Please set down, unchanged, each line from the one with "Open the Blizzy logo home link" to the final line of the data below, both included. Drop the pictures.
Data shown below:
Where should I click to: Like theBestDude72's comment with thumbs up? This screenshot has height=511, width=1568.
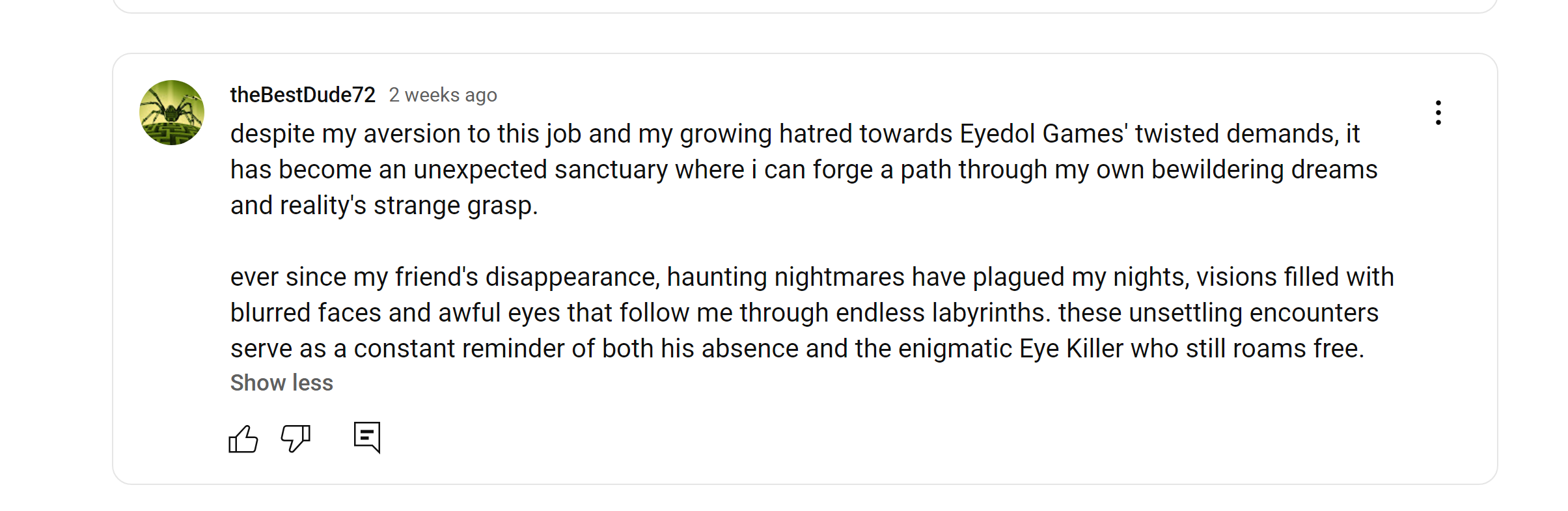(243, 439)
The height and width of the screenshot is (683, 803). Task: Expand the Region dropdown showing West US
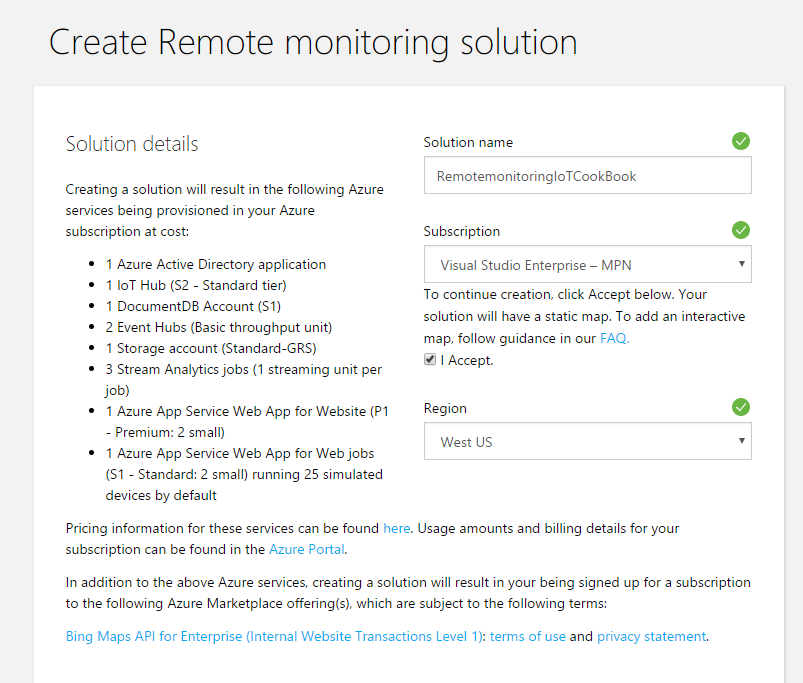click(x=587, y=442)
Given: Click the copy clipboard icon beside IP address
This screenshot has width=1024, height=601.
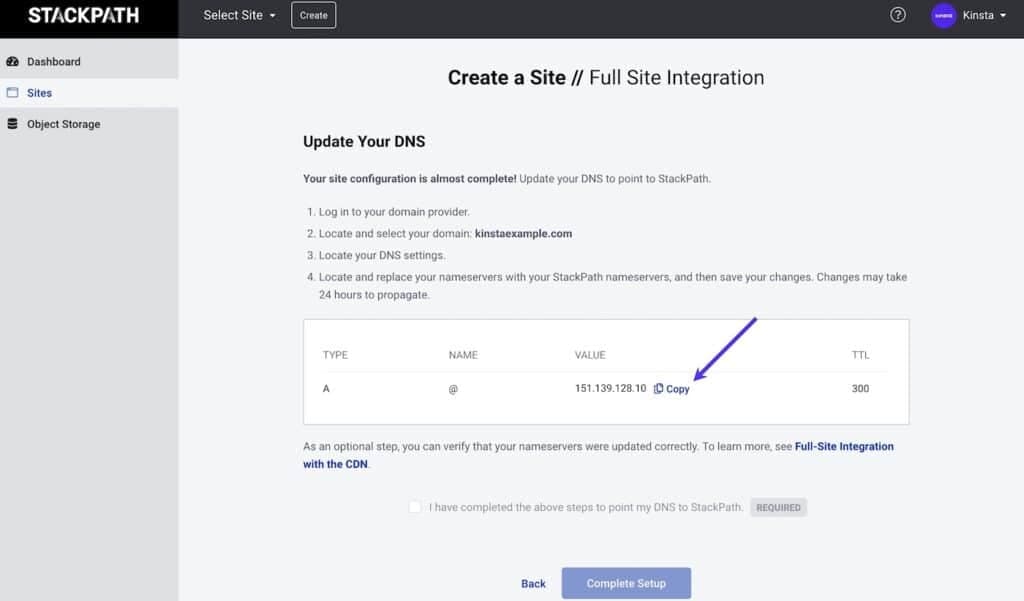Looking at the screenshot, I should point(658,389).
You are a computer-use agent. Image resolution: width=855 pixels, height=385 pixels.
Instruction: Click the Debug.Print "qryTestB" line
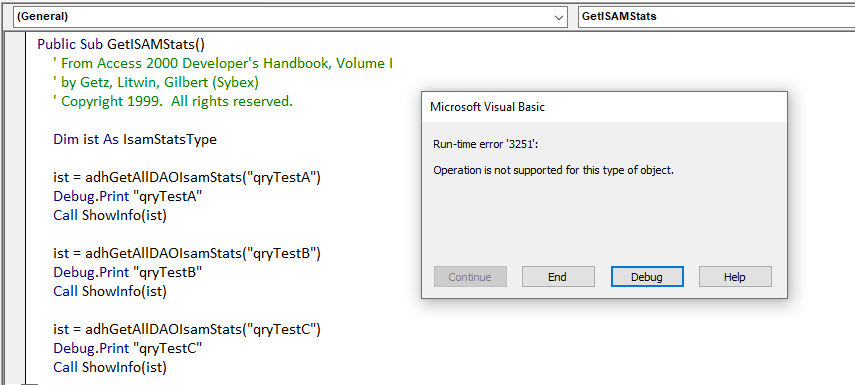pyautogui.click(x=128, y=272)
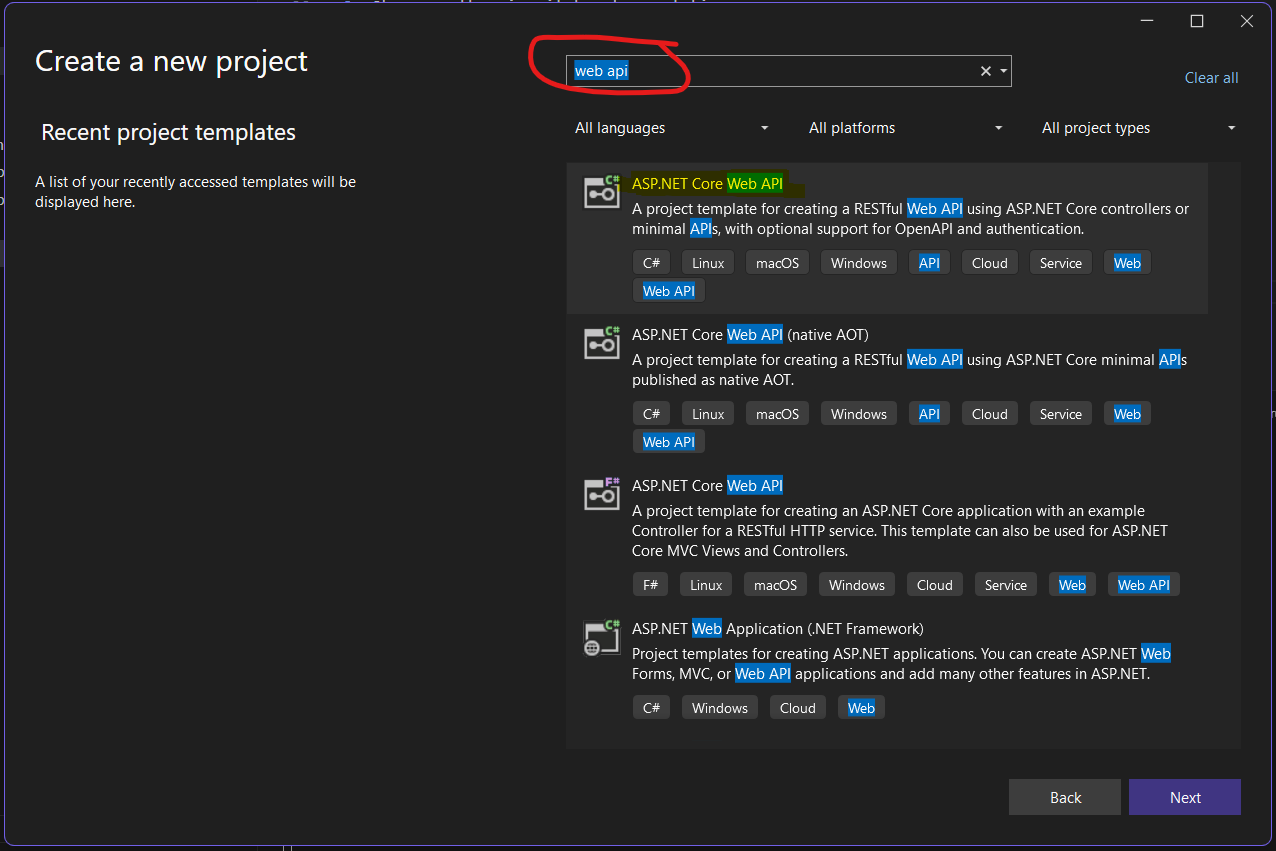This screenshot has height=851, width=1276.
Task: Click the F# tag on the third template
Action: (650, 585)
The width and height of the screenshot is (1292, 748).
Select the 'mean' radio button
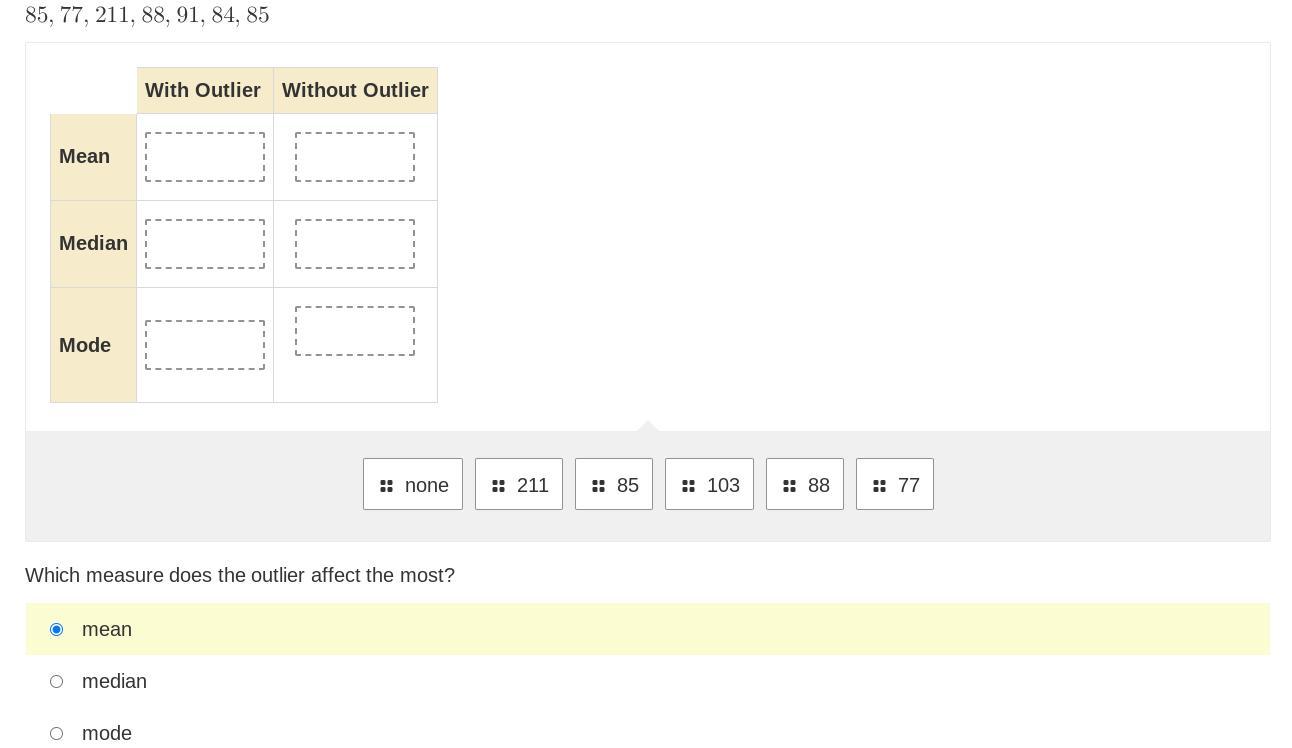point(57,629)

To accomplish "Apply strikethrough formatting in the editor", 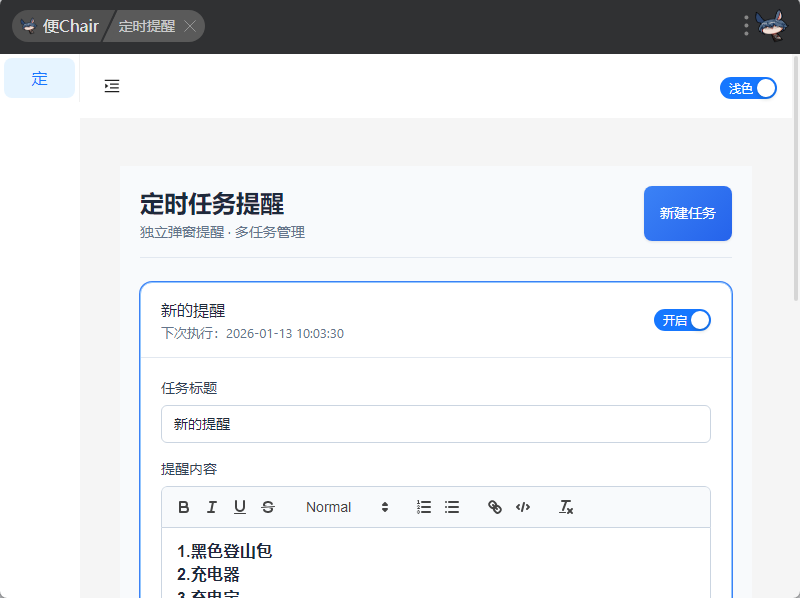I will pyautogui.click(x=268, y=507).
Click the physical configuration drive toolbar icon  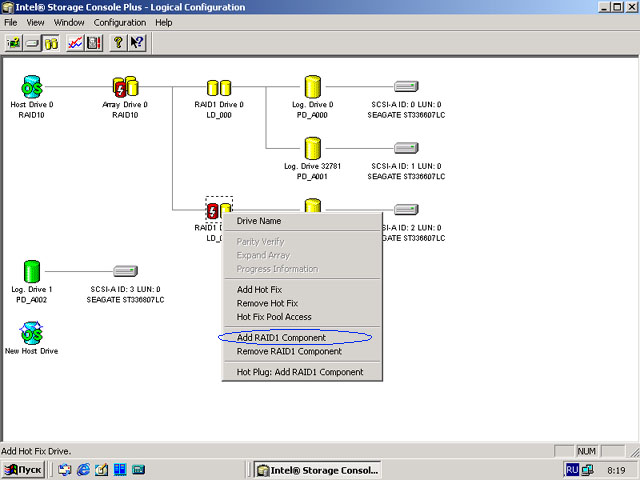click(32, 43)
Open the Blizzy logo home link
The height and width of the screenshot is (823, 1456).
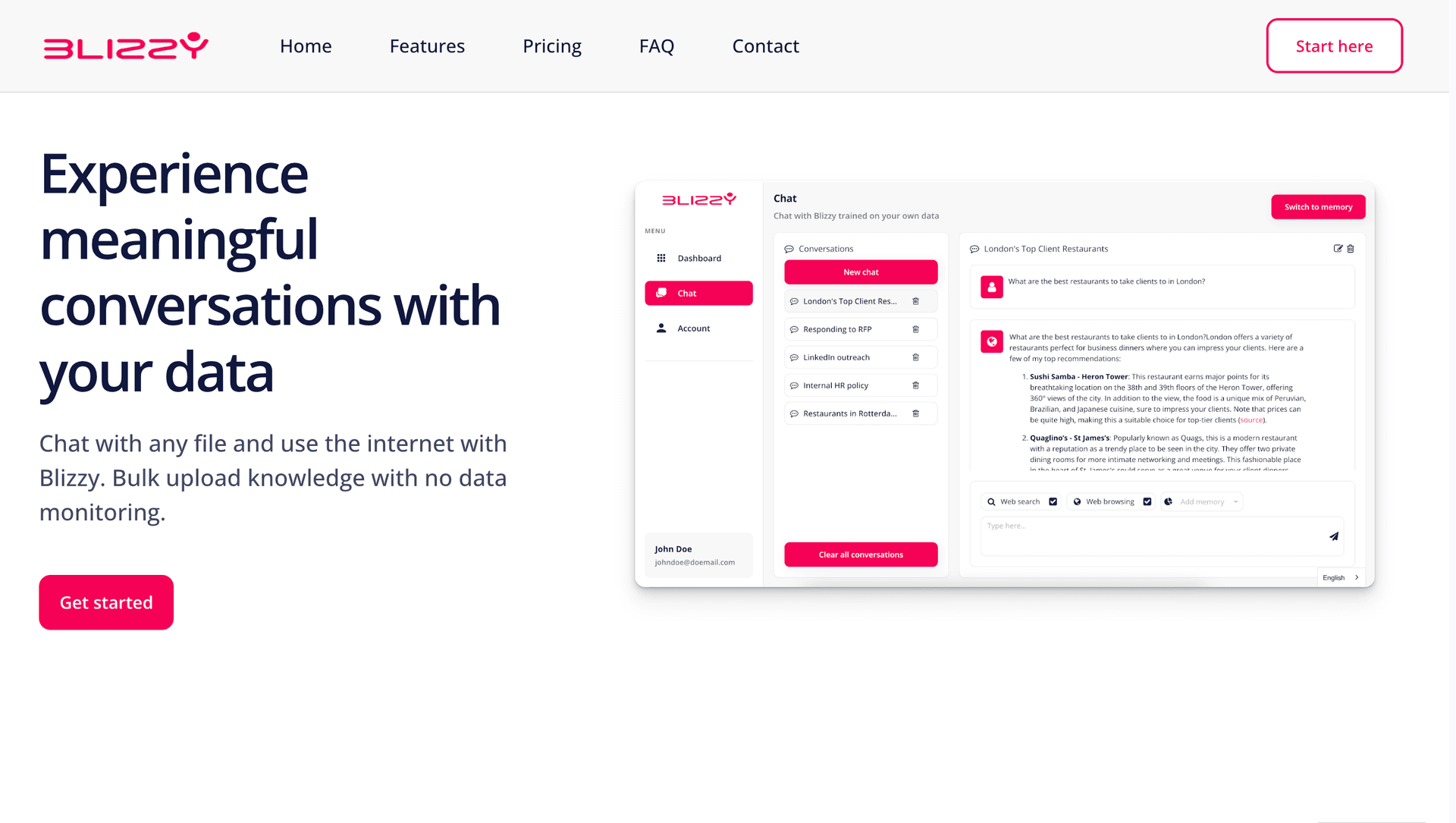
End of Data shown.
- _Your solution_
Open the Blizzy logo home link
The height and width of the screenshot is (823, 1456).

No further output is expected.